▸ **Aim of the exercise**
Leave the pictures aside and copy all the data exactly.

▸ **Information given**
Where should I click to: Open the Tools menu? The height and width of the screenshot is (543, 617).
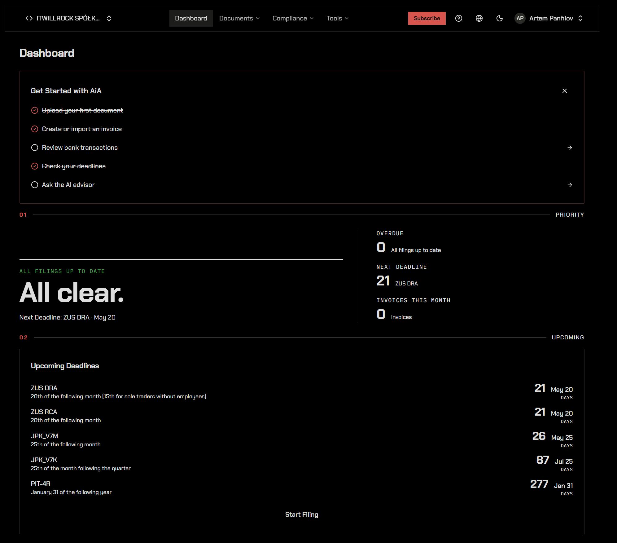pos(337,18)
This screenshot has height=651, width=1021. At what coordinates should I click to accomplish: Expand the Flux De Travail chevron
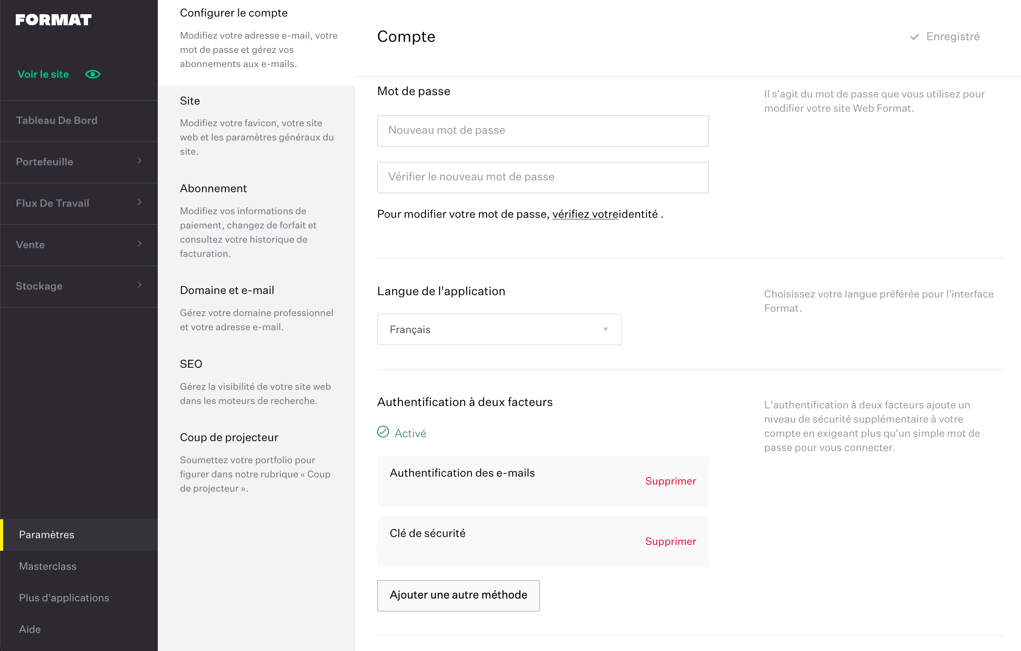click(x=139, y=202)
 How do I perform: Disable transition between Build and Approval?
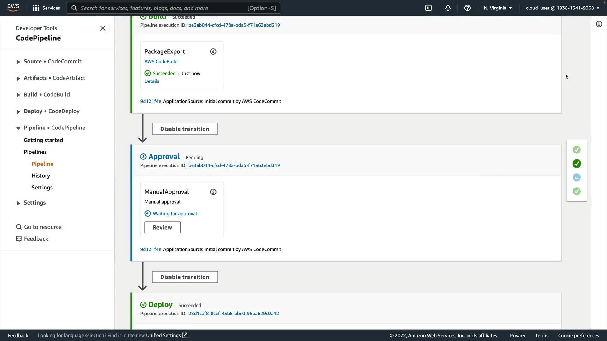[x=185, y=129]
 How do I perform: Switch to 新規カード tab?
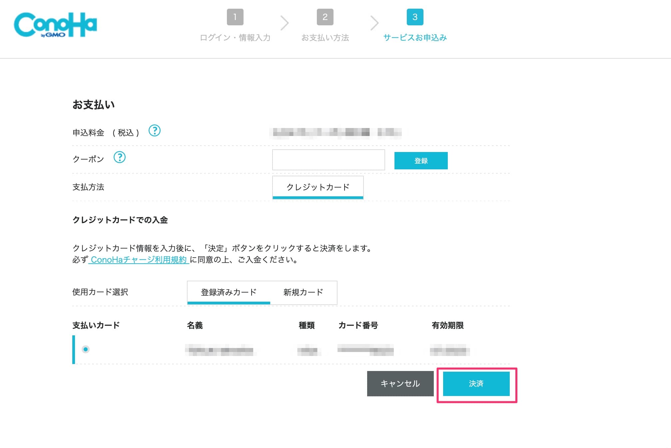pyautogui.click(x=303, y=292)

▸ **Answer below**
Where should I click to: Open the Tools menu? The height and width of the screenshot is (543, 617).
pos(337,18)
This screenshot has height=651, width=1021. At what coordinates should I click to accomplish: Expand the Flux De Travail chevron
click(x=139, y=202)
 How do I perform: Disable transition between Build and Approval?
[x=185, y=129]
 How do I perform: Switch to 新規カード tab?
pyautogui.click(x=303, y=292)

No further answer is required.